| AIM OF THE TASK |
What you write must match the records exactly, except for the images, which are left out.

| INFORMATION SHOWN |

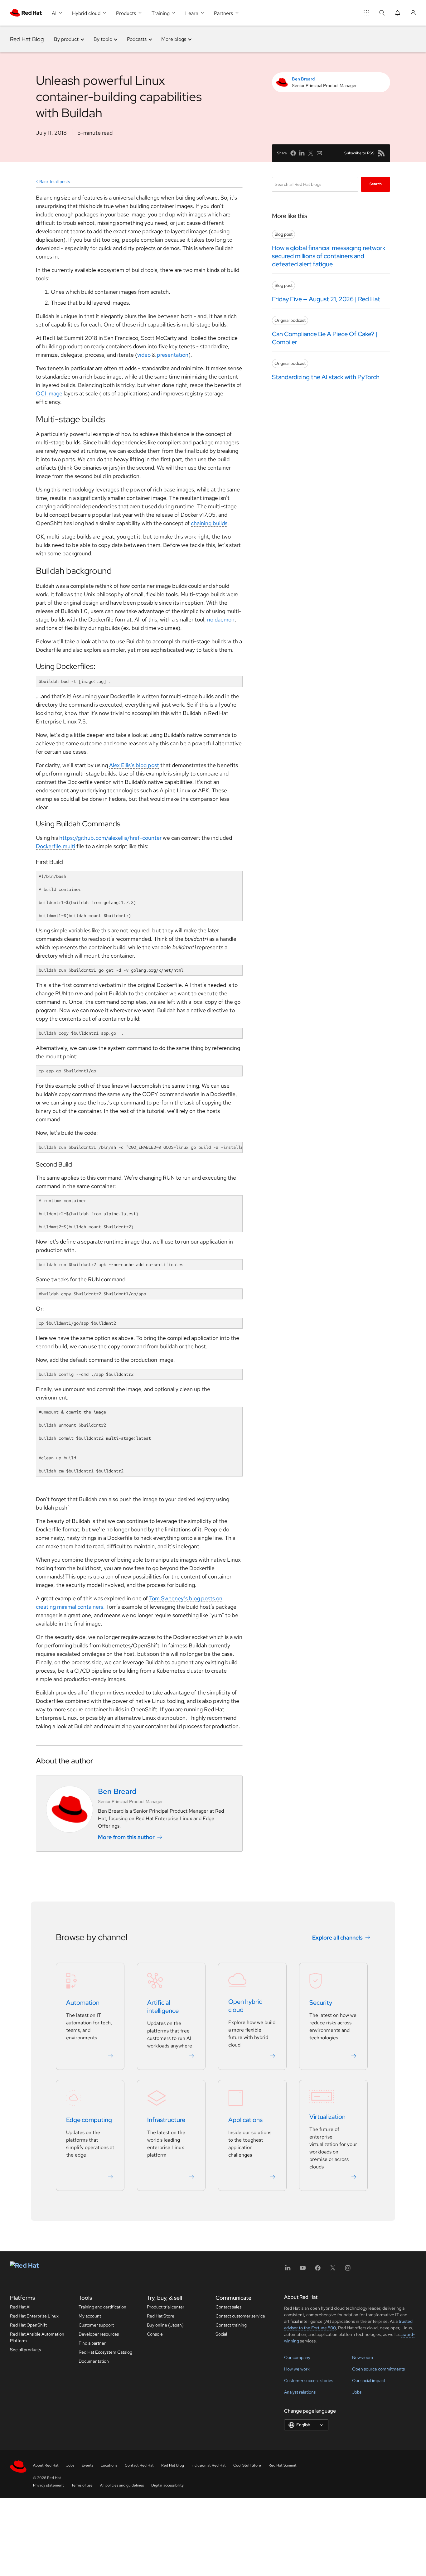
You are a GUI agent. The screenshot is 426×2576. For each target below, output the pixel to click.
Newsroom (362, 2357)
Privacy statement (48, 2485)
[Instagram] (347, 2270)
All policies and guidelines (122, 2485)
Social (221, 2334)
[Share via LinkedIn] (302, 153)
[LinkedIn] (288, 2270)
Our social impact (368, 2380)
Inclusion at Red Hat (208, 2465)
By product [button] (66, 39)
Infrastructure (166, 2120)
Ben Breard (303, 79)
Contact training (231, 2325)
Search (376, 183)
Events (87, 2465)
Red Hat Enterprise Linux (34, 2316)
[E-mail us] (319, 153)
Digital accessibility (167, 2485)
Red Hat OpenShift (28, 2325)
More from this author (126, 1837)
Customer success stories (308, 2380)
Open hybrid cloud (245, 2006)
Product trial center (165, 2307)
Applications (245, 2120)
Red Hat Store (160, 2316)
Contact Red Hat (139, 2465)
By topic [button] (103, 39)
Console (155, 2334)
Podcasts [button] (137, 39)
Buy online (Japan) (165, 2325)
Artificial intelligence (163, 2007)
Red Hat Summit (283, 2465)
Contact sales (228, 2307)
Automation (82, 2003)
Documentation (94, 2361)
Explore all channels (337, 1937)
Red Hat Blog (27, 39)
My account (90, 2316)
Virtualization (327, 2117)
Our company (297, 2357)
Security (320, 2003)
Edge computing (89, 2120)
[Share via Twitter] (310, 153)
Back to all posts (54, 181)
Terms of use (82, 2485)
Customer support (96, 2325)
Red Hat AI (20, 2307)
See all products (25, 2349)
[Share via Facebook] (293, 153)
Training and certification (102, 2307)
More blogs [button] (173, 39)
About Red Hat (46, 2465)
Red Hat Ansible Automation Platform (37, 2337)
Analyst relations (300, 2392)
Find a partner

| COMPLETED TASK |
You are a GUI agent. The screenshot is 426×2576. For each target below, output the pixel to click.
Newsroom (362, 2357)
Privacy statement (48, 2485)
[Instagram] (347, 2270)
All policies and guidelines (122, 2485)
Social (221, 2334)
[Share via LinkedIn] (302, 153)
[LinkedIn] (288, 2270)
Our social impact (368, 2380)
Inclusion at Red Hat (208, 2465)
By product [button] (66, 39)
Infrastructure (166, 2120)
Ben Breard (303, 79)
Contact training (231, 2325)
Search (376, 183)
Events (87, 2465)
Red Hat Enterprise Linux (34, 2316)
[E-mail us] (319, 153)
Digital accessibility (167, 2485)
Red Hat OpenShift (28, 2325)
More from this author (126, 1837)
Customer success stories (308, 2380)
Open hybrid cloud (245, 2006)
Product trial center (165, 2307)
Applications (245, 2120)
Red Hat Store (160, 2316)
Contact Red Hat (139, 2465)
By topic [button] (103, 39)
Console (155, 2334)
Podcasts [button] (137, 39)
Buy online (Japan) (165, 2325)
Artificial intelligence (163, 2007)
Red Hat Summit (283, 2465)
Contact sales (228, 2307)
Automation (82, 2003)
Documentation (94, 2361)
Explore all channels (337, 1937)
Red Hat Blog (27, 39)
My account (90, 2316)
Virtualization (327, 2117)
Our company (297, 2357)
Security (320, 2003)
Edge computing (89, 2120)
[Share via Twitter] (310, 153)
Back to all posts (54, 181)
Terms of use (82, 2485)
Customer support (96, 2325)
Red Hat AI (20, 2307)
See all products (25, 2349)
[Share via Facebook] (293, 153)
Training and certification (102, 2307)
More blogs [button] (173, 39)
About Red Hat (46, 2465)
Red Hat Ansible Automation Platform (37, 2337)
Analyst relations (300, 2392)
Find a partner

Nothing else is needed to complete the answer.